> _Task_
When you copy the entries, omit the images and keep every word as it is.

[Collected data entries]

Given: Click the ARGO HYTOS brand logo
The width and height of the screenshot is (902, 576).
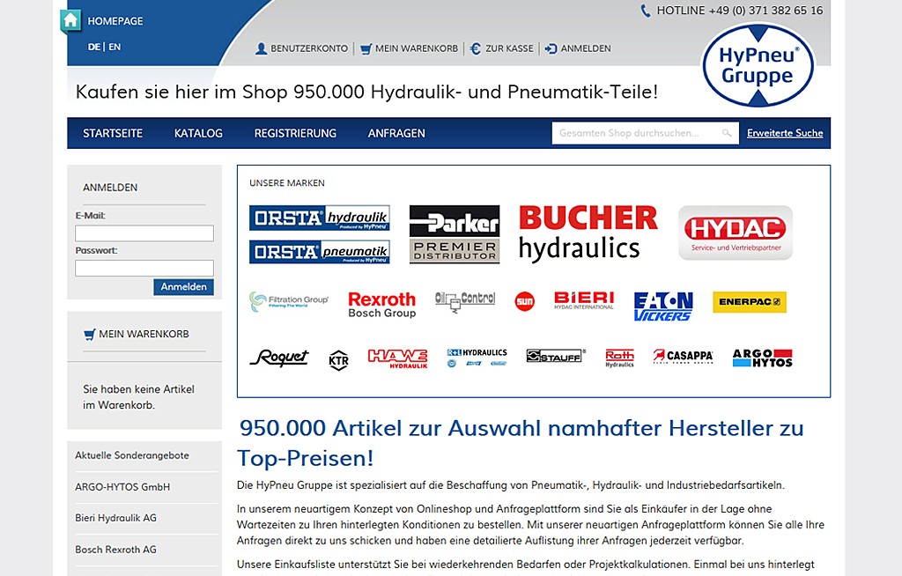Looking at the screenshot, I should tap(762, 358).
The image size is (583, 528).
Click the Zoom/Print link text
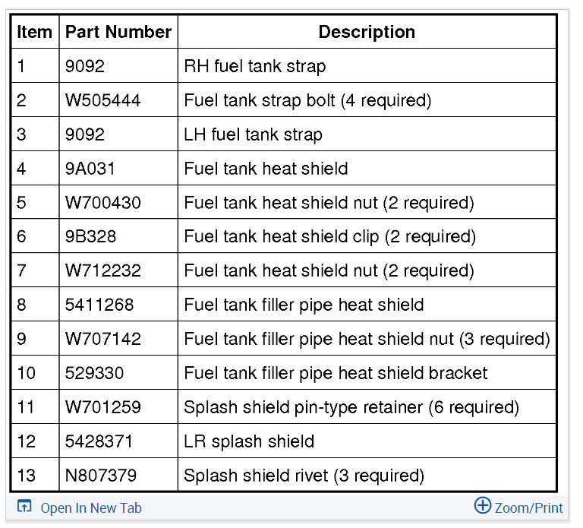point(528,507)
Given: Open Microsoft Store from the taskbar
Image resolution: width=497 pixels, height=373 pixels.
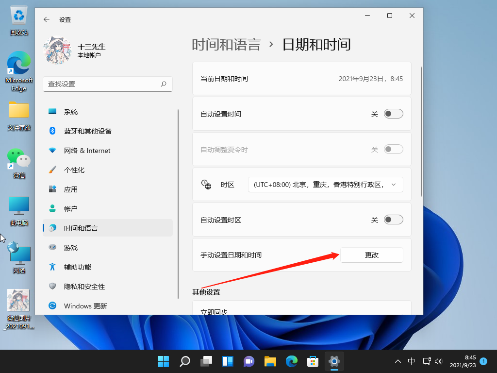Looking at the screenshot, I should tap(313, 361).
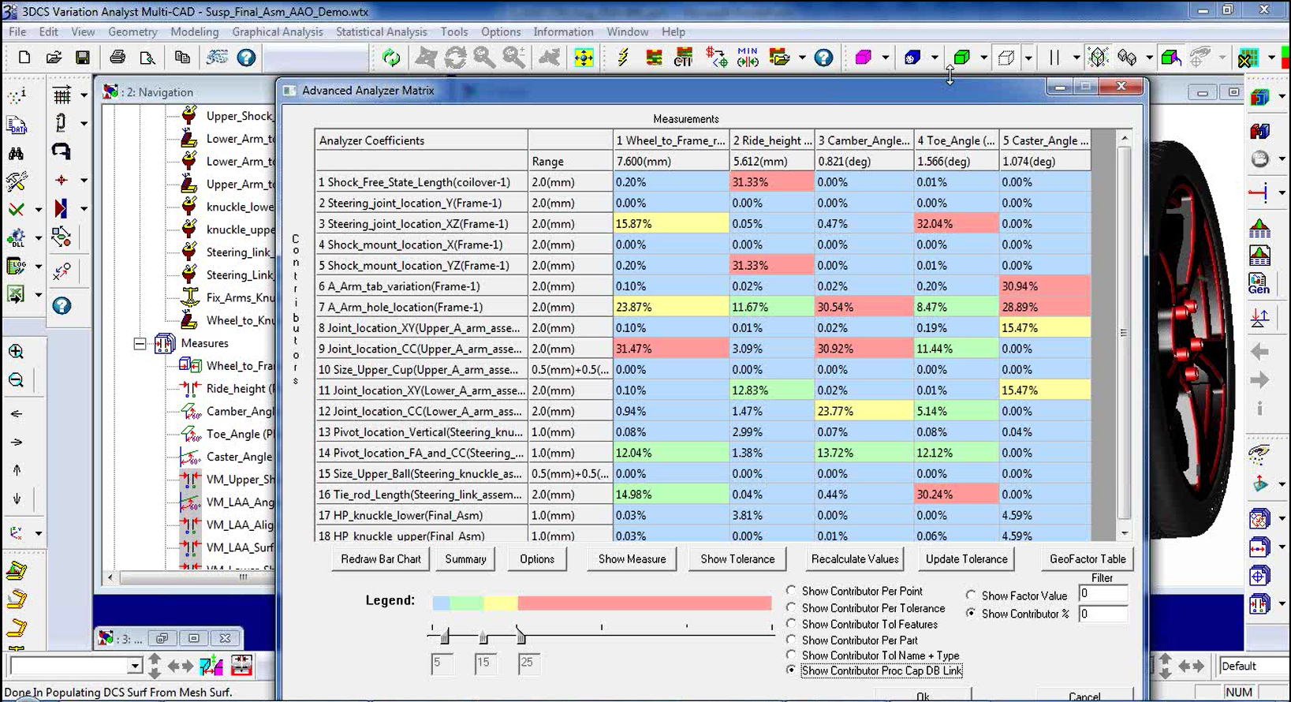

> _Answer to this task_
Given: Click the ARGO HYTOS brand logo
The width and height of the screenshot is (902, 576).
Looking at the screenshot, I should tap(762, 358).
The image size is (583, 528).
Click the Zoom/Print link text
point(528,507)
Given: Open Microsoft Store from the taskbar
Image resolution: width=497 pixels, height=373 pixels.
Looking at the screenshot, I should tap(313, 361).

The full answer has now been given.